* Descrição da tarefa:
Como fica o texto sobre os protestos dos produtores rurais de "O que tem acontecido" até "ir à falência.", inclusive, se você trocar "Campinas" por "Ribeirão Preto"? Transcreva o trecho com essa troca.

* Texto fornecido:
========================================
Poucas semanas depois, estourou a fúria dos produtores holandeses em protestos contra regulamentações pesadas para fazê-los se enquadrar em metas ambientais de redução de emissões de nitrogênio, em função da criação intensiva de gado e do uso de fertilizantes.
Dentre os planos do governo holandês, está um programa de 22 bilhões de euros voltado a cortar as emissões de nitrogênio em 50% até 2030. Para tanto, em algumas regiões os produtores teriam de reduzir drasticamente suas operações ou seriam mesmo obrigados a fechar fazendas, no caso daqueles vizinhos a áreas de preservação. Os protestos contra as regras ambientais mais rígidas levaram produtores às ruas também na Itália, França, Alemanha, Espanha e Polônia.
Ainda antes das manifestações, em entrevista à Gazeta do Povo, L’Escaille argumentava que os líderes de Bruxelas estão considerando apenas uma crise, a das mudanças climáticas, ignorando a crise igualmente urgente da produção de alimentos. Dentre os equívocos, disse o líder europeu, está a proposta de transformar 25% da área agricultável do continente em produção orgânica. Na conversa, o belga elogiou a sustentabilidade do sistema de produção agrícola brasileiro, que disse “respeitar muito”, mas que é alvo de políticos e ONGs que alegam que “a aderência às leis no Brasil não é forte o suficiente”.
Contatado nesta semana para comentar os desdobramentos da crise envolvendo os produtores na Europa, L’Escaille “admitiu”, com bom humor, ter dons premonitórios quanto à revolta dos produtores rurais. O restante da conversa ocorreu na visita do produtor francês ao Brasil, no mês passado. Confira a entrevista.
O que tem acontecido nos últimos dias na Holanda e em outros países europeus deveria fazer as autoridades repensarem suas políticas em relação aos produtores? O senhor advertiu, quando em visita ao Brasil, que poderia haver uma revolta do setor, não foi?
Sim, tem razão, eu antevi durante visita a Campinas que poderia ocorrer algo do gênero. Os políticos não oferecem perspectivas a não ser, em alguns casos, a oportunidade de encerrar os negócios. Eu estava conversando com o presidente de uma federação de agricultores, há cerca de uma hora, que perguntava sobre o que fazer quando tantos produtores estão dizendo que não têm opção, a não ser vender suas propriedades para não ir à falência.
Em relação à Holanda, não estou seguro que as autoridades da Comissão Europeia não estejam dizendo que se trata de um assunto interno, quando na verdade não é. Tudo o que está acontecendo é consequência de regras cada vez mais restritivas no uso de nitratos e outros insumos, como resultado das regulações de Bruxelas e do Green Deal (Pacto Ecológico Europeu). A questão é que o braço verde esquerdista na Europa está disposto a reduzir a produção de carne. E a carne nunca esteve tão cara. Isso fatalmente vai resultar num desastre.
========================================
* Linhas extraídas:
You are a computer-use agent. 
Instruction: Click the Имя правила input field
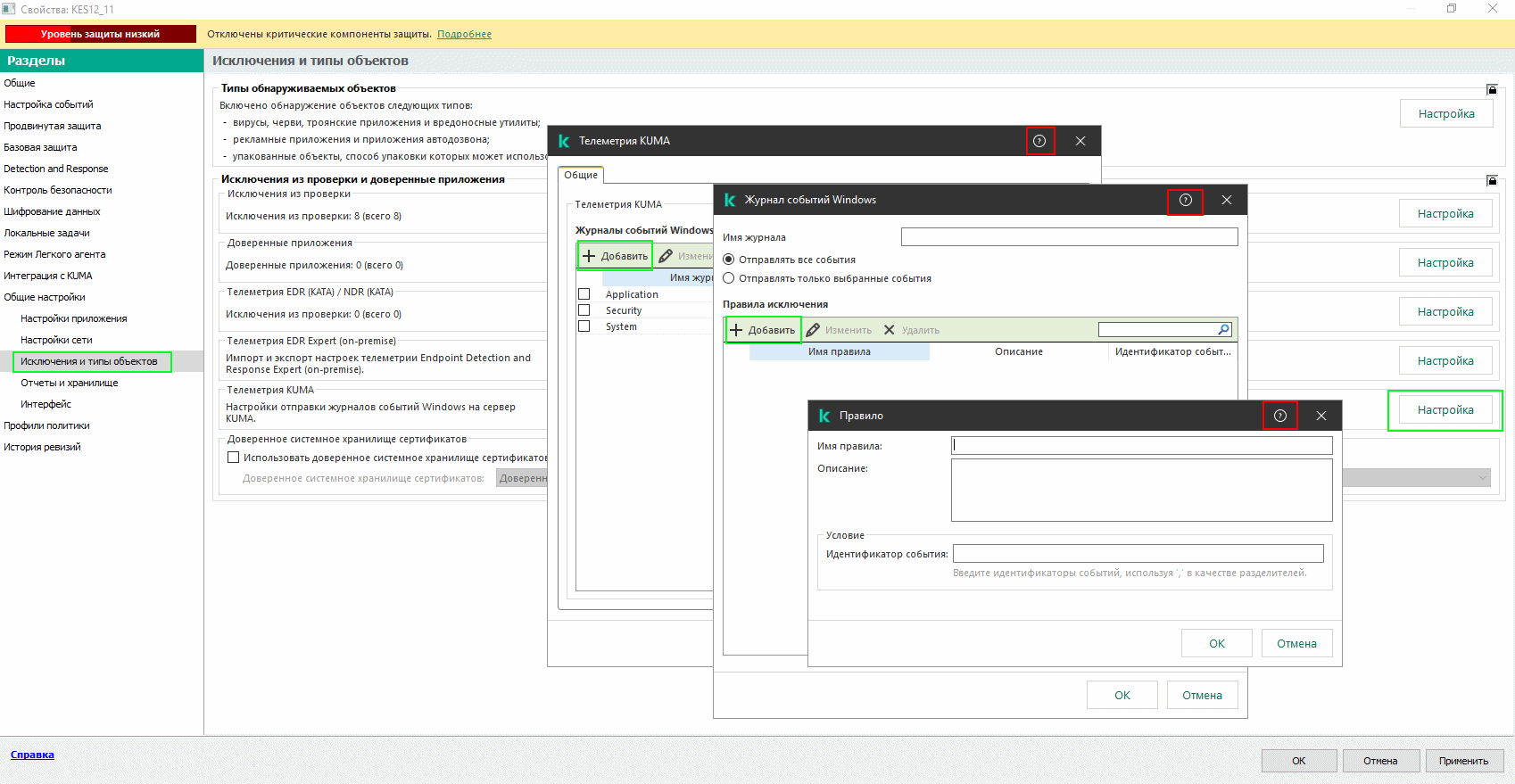[1141, 445]
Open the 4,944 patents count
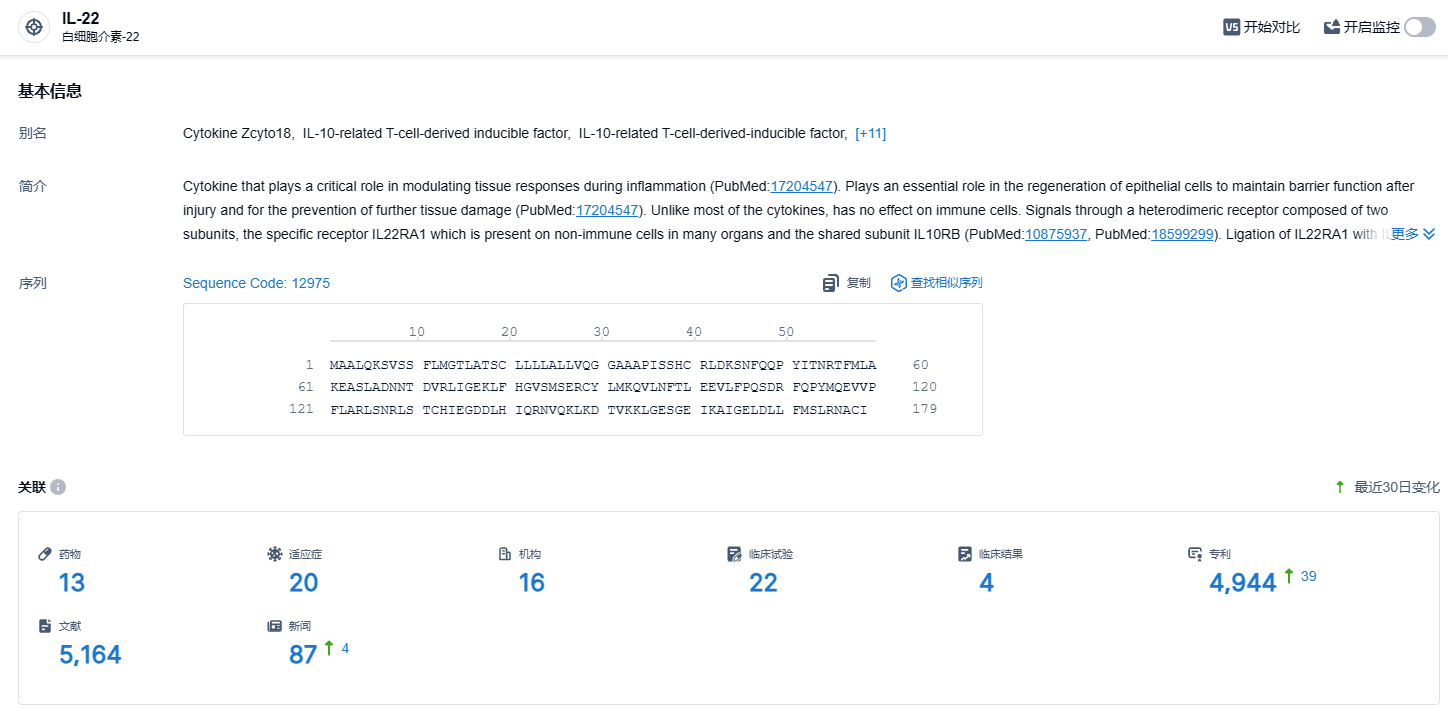 point(1242,583)
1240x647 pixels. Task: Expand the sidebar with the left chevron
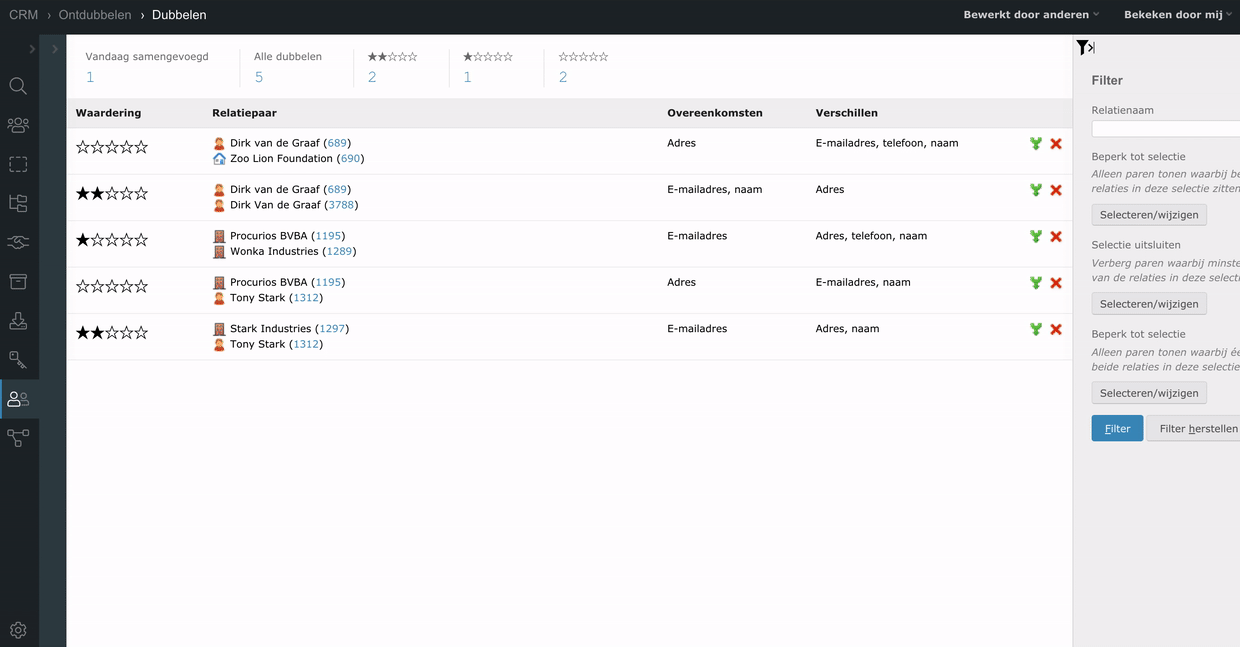(32, 49)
========================================
* Exercício resolvido:
O que tem acontecido nos últimos dias na Holanda e em outros países europeus deveria fazer as autoridades repensarem suas políticas em relação aos produtores? O senhor advertiu, quando em visita ao Brasil, que poderia haver uma revolta do setor, não foi?
Sim, tem razão, eu antevi durante visita a Ribeirão Preto que poderia ocorrer algo do gênero. Os políticos não oferecem perspectivas a não ser, em alguns casos, a oportunidade de encerrar os negócios. Eu estava conversando com o presidente de uma federação de agricultores, há cerca de uma hora, que perguntava sobre o que fazer quando tantos produtores estão dizendo que não têm opção, a não ser vender suas propriedades para não ir à falência.